[Dataset entries]
++++++
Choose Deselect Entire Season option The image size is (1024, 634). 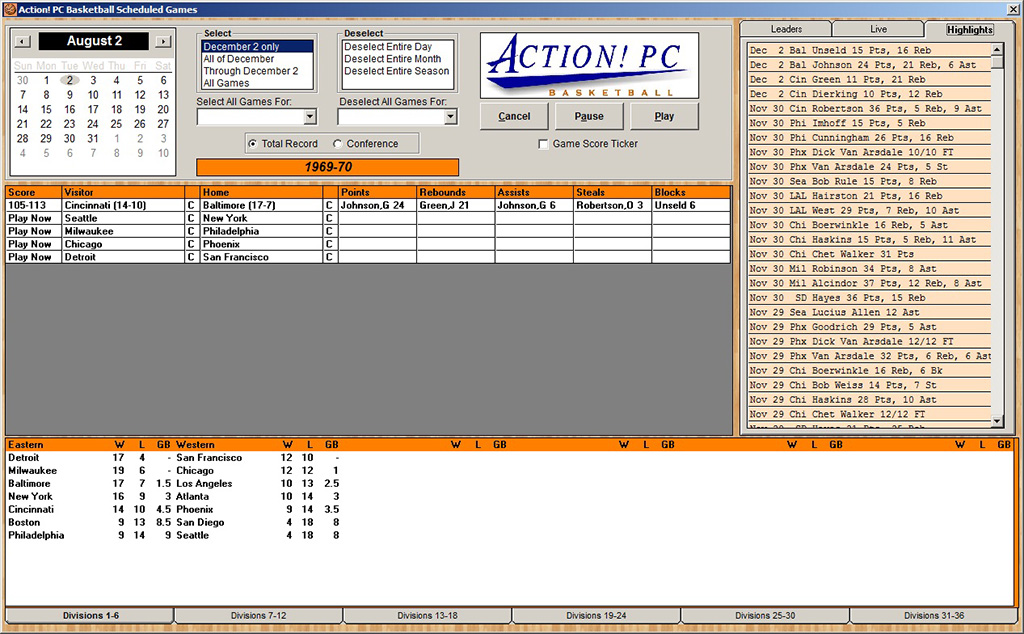pos(397,71)
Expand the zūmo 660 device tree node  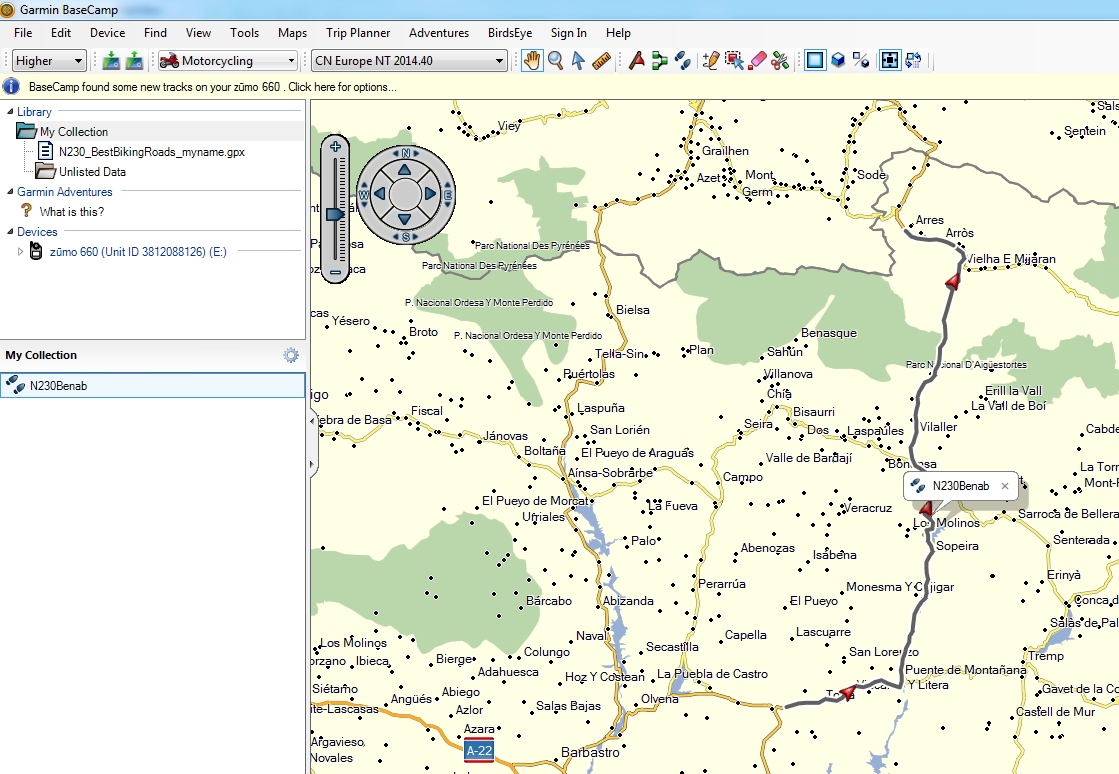pyautogui.click(x=20, y=252)
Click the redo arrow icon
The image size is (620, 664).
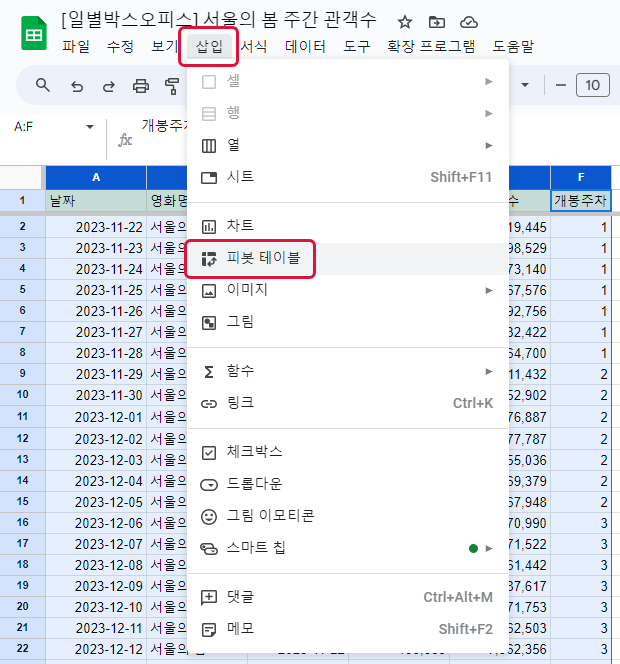coord(107,86)
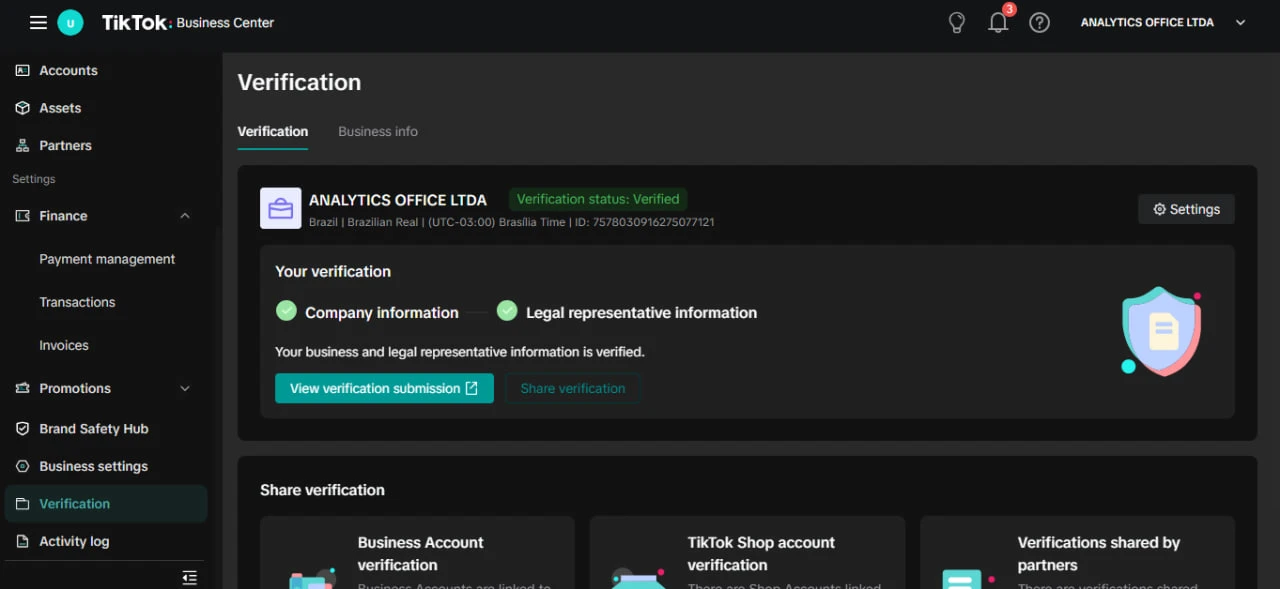This screenshot has height=589, width=1280.
Task: Go to Payment management in sidebar
Action: click(x=107, y=259)
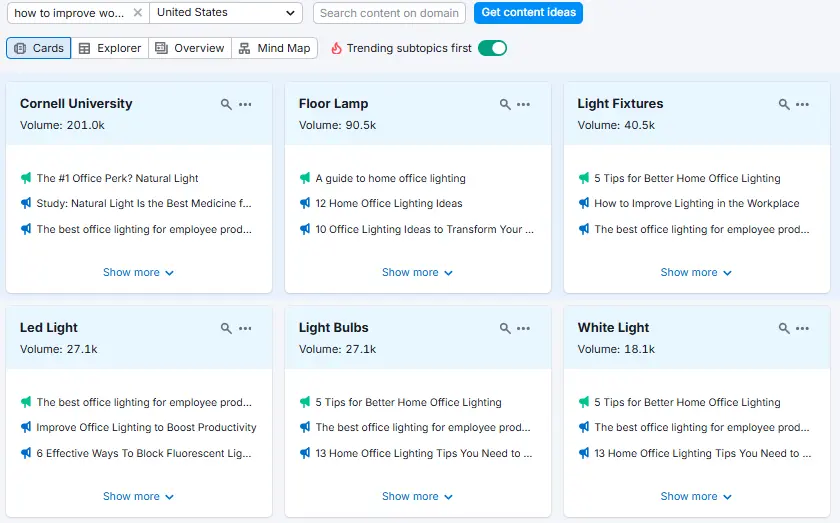Select the Overview view tab
The width and height of the screenshot is (840, 523).
190,48
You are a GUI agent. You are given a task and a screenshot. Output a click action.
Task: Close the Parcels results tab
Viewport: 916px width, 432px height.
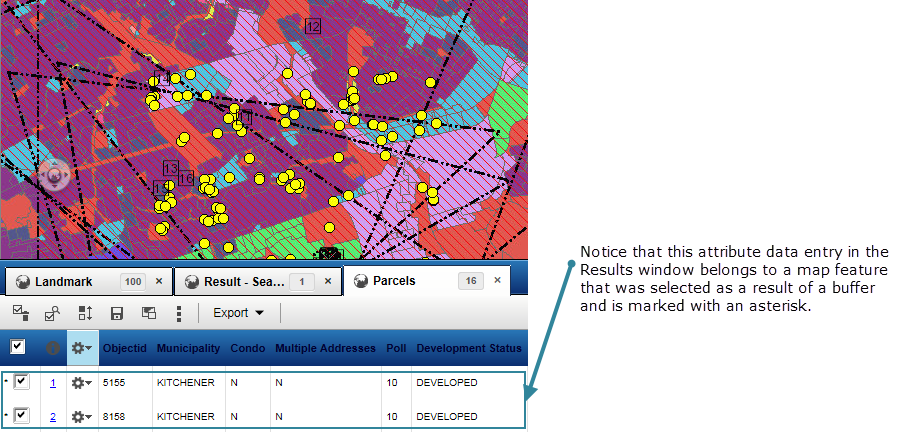pyautogui.click(x=497, y=281)
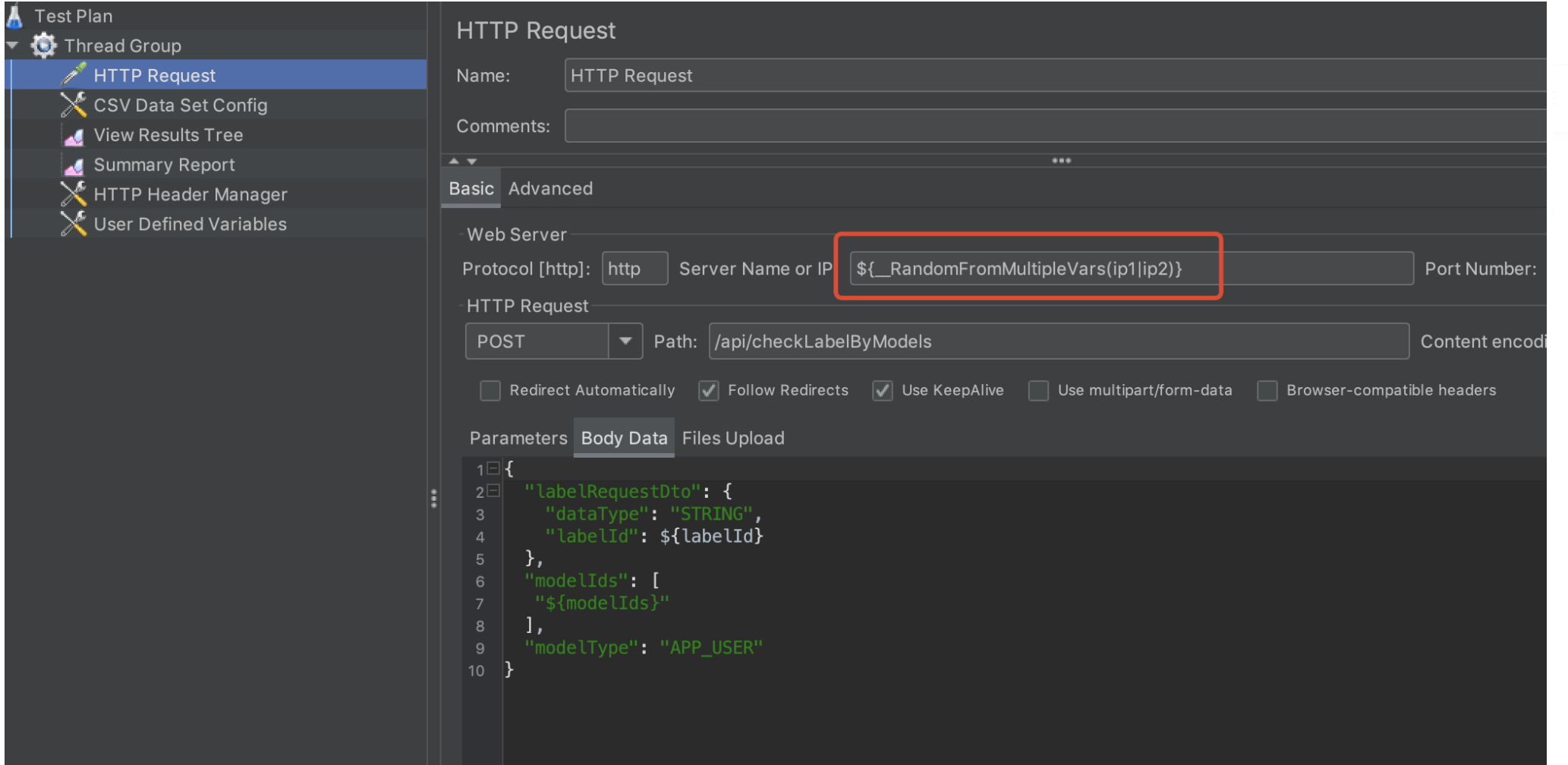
++++++
■ What you will do ■
Your answer must consist only of the lines from the one containing "Click the redo arrow icon" through the end of the entries, restated word for word, with no pictures.

■ Reply to the task ■
Click the redo arrow icon
The image size is (620, 664).
coord(107,86)
This screenshot has height=589, width=1280.
Task: Go to Payment management in sidebar
Action: click(x=107, y=259)
Select the Overview view tab
The width and height of the screenshot is (840, 523).
190,48
You are a GUI agent. You are given a task and a screenshot. Output a click action.
Task: Close the Parcels results tab
Viewport: 916px width, 432px height.
pyautogui.click(x=497, y=281)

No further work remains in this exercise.